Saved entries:
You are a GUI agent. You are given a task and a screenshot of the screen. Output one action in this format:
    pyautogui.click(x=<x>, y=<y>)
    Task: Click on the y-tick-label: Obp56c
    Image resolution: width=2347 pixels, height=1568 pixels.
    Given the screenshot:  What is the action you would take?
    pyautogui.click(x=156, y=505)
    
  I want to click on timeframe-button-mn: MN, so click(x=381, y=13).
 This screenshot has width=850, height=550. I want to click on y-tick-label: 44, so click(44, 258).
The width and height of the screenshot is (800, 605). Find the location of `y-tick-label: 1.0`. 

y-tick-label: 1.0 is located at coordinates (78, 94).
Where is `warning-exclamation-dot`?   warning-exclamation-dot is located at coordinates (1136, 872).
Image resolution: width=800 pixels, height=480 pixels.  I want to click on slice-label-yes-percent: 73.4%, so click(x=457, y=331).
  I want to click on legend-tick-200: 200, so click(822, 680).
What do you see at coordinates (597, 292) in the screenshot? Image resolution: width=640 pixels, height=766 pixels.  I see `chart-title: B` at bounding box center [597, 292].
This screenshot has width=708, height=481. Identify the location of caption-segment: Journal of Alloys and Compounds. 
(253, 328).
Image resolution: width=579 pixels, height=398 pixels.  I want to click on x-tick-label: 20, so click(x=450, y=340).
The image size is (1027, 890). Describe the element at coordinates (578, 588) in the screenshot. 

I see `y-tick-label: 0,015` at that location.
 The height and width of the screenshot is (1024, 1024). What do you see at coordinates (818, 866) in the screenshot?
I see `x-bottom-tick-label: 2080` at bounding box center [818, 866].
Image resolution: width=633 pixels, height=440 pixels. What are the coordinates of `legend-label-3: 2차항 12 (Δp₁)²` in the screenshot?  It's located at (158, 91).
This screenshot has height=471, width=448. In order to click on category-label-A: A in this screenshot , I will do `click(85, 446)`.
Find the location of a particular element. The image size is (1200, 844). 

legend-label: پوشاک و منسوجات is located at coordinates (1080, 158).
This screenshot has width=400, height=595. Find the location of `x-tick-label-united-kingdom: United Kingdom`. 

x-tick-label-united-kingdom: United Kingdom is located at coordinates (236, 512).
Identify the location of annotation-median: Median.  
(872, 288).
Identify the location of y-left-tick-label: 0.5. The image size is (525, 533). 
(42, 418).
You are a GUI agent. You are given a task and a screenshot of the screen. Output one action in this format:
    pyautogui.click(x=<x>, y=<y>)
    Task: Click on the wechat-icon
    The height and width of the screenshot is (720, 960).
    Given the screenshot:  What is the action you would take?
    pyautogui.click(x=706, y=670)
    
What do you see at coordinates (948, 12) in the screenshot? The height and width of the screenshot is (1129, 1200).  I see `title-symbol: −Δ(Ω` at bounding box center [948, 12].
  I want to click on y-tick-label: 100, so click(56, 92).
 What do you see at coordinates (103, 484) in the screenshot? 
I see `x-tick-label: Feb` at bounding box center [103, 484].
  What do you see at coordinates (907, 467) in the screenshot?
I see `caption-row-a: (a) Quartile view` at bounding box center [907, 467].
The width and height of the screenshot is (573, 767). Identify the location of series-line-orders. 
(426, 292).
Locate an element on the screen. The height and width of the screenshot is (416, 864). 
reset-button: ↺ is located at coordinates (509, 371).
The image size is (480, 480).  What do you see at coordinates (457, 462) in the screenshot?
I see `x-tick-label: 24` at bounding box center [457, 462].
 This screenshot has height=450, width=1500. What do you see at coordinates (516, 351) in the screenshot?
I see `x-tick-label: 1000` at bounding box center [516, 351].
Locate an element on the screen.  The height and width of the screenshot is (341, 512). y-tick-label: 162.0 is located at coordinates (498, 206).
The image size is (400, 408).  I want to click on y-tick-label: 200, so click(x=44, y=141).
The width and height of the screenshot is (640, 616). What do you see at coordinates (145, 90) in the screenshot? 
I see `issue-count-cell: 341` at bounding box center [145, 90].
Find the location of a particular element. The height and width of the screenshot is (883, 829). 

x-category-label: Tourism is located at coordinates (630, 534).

*Task item*
Put every line of the records above into a Markdown table with the columns Row and Line, numbering the rows in order. Leave out blank lines.

*Response*
| Row | Line |
|---|---|
| 1 | You are a GUI agent. You are given a task and a screenshot of the screen. Output one action in this format: |
| 2 |     pyautogui.click(x=<x>, y=<y>) |
| 3 |     Task: Click on the y-tick-label: Obp56c |
| 4 |     Image resolution: width=2347 pixels, height=1568 pixels. |
| 5 |     Given the screenshot:  What is the action you would take? |
| 6 |     pyautogui.click(x=156, y=505) |
| 7 |   I want to click on timeframe-button-mn: MN, so click(x=381, y=13). |
| 8 |  This screenshot has width=850, height=550. I want to click on y-tick-label: 44, so click(44, 258). |
| 9 | The width and height of the screenshot is (800, 605). Find the location of `y-tick-label: 1.0`.  |
| 10 | y-tick-label: 1.0 is located at coordinates (78, 94). |
| 11 | Where is `warning-exclamation-dot`?   warning-exclamation-dot is located at coordinates (1136, 872). |
| 12 | Image resolution: width=800 pixels, height=480 pixels.  I want to click on slice-label-yes-percent: 73.4%, so click(x=457, y=331). |
| 13 |   I want to click on legend-tick-200: 200, so click(822, 680). |
| 14 | What do you see at coordinates (597, 292) in the screenshot? Image resolution: width=640 pixels, height=766 pixels.  I see `chart-title: B` at bounding box center [597, 292]. |
| 15 | This screenshot has width=708, height=481. Identify the location of caption-segment: Journal of Alloys and Compounds.  |
| 16 | (253, 328). |
| 17 | Image resolution: width=579 pixels, height=398 pixels.  I want to click on x-tick-label: 20, so click(x=450, y=340). |
| 18 | The image size is (1027, 890). Describe the element at coordinates (578, 588) in the screenshot.  |
| 19 | I see `y-tick-label: 0,015` at that location. |
| 20 |  The height and width of the screenshot is (1024, 1024). What do you see at coordinates (818, 866) in the screenshot? |
| 21 | I see `x-bottom-tick-label: 2080` at bounding box center [818, 866]. |
| 22 | Image resolution: width=633 pixels, height=440 pixels. What are the coordinates of `legend-label-3: 2차항 12 (Δp₁)²` in the screenshot?  It's located at (158, 91). |
| 23 | This screenshot has height=471, width=448. In order to click on category-label-A: A in this screenshot , I will do `click(85, 446)`. |
| 24 | Find the location of a particular element. The image size is (1200, 844).  |
| 25 | legend-label: پوشاک و منسوجات is located at coordinates (1080, 158). |
| 26 | This screenshot has width=400, height=595. Find the location of `x-tick-label-united-kingdom: United Kingdom`.  |
| 27 | x-tick-label-united-kingdom: United Kingdom is located at coordinates (236, 512). |
| 28 | Identify the location of annotation-median: Median.   |
| 29 | (872, 288). |
| 30 | Identify the location of y-left-tick-label: 0.5. The image size is (525, 533).  |
| 31 | (42, 418). |
| 32 | You are a GUI agent. You are given a task and a screenshot of the screen. Output one action in this format: |
| 33 |     pyautogui.click(x=<x>, y=<y>) |
| 34 |     Task: Click on the wechat-icon |
| 35 |     The height and width of the screenshot is (720, 960). |
| 36 |     Given the screenshot:  What is the action you would take? |
| 37 |     pyautogui.click(x=706, y=670) |
| 38 | What do you see at coordinates (948, 12) in the screenshot? The height and width of the screenshot is (1129, 1200).  I see `title-symbol: −Δ(Ω` at bounding box center [948, 12]. |
| 39 |   I want to click on y-tick-label: 100, so click(56, 92). |
| 40 |  What do you see at coordinates (103, 484) in the screenshot?  |
| 41 | I see `x-tick-label: Feb` at bounding box center [103, 484]. |
| 42 |   What do you see at coordinates (907, 467) in the screenshot? |
| 43 | I see `caption-row-a: (a) Quartile view` at bounding box center [907, 467]. |
| 44 | The width and height of the screenshot is (573, 767). Identify the location of series-line-orders.  |
| 45 | (426, 292). |
| 46 | Locate an element on the screen. The height and width of the screenshot is (416, 864).  |
| 47 | reset-button: ↺ is located at coordinates (509, 371). |
| 48 | The image size is (480, 480).  What do you see at coordinates (457, 462) in the screenshot? |
| 49 | I see `x-tick-label: 24` at bounding box center [457, 462]. |
| 50 |  This screenshot has height=450, width=1500. What do you see at coordinates (516, 351) in the screenshot? |
| 51 | I see `x-tick-label: 1000` at bounding box center [516, 351]. |
| 52 | Locate an element on the screen.  The height and width of the screenshot is (341, 512). y-tick-label: 162.0 is located at coordinates (498, 206). |
| 53 | The image size is (400, 408).  I want to click on y-tick-label: 200, so click(x=44, y=141). |
| 54 | The width and height of the screenshot is (640, 616). What do you see at coordinates (145, 90) in the screenshot?  |
| 55 | I see `issue-count-cell: 341` at bounding box center [145, 90]. |
| 56 | Find the location of a particular element. The height and width of the screenshot is (883, 829).  |
| 57 | x-category-label: Tourism is located at coordinates (630, 534). |